The VAS scores of the 3 groups decreased over time following treatment. Group A showed much higher pain scores compared with groups B and C at 1, 3, and 6 months posttreatment. However, the injection pain for groups B and C was higher than group A, but there was no difference seen between group B and C. At 6 months posttreatment, the QoL for all patients improved compared with pretreatment, whereas the anxiety and depression did not demonstrate differences.
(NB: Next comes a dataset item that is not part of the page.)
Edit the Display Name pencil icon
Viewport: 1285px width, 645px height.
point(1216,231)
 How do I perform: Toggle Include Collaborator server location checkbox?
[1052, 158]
The main limitations of this study are the retrospective study design, limited case number, and short follow-up period.
Ultrasound-guided peritoneal perfusion with ozone is a feasible therapy for patients with CPP.
已研发出多种治疗慢性盆腔疼痛(CPP)的疗法。臭氧疗法是一种治疗CPP的新方法。
本文评估超声引导下臭氧腹腔灌注治疗CPP患者的可行性。
这是一项双中心回顾性研究。
该研究在一家大学医院的2个疼痛中心进行。
收集并回顾了2016年3月至2018年10月期间CPP患者(n = 60)的病历。A组包含19例接受1500微克臭氧水剂量治疗的患者(浓度为10微克/毫升,体积为150毫升),B组包含23例使用相同剂量臭氧水但浓度为15微克/毫升且体积为100毫升的患者。C组包括18例使用类似臭氧剂量但以氧 - 臭氧混合物形式给药的患者(浓度为15微克/毫升,体积为100毫升氧 - 臭氧混合物)。比较3组患者治疗前、治疗后、治疗后1个月、3个月和6个月时疼痛的视觉模拟评分(VAS)。使用4分语言评定量表评估注射疼痛。在治疗前和治疗后6个月评估生活质量(QoL)、焦虑和抑郁情况。
治疗后3组的VAS评分随时间下降。治疗后1个月、3个月和6个月时,A组的疼痛评分显著高于B组和C组。然而,B组和C组的注射疼痛高于A组,但B组和C组之间无差异。治疗后6个月时,所有患者的QoL较治疗前有所改善,而焦虑和抑郁情况无差异。
本研究的主要局限性在于回顾性研究设计、病例数有限以及随访期较短。
超声引导下臭氧腹腔灌注对CPP患者是一种可行的治疗方法。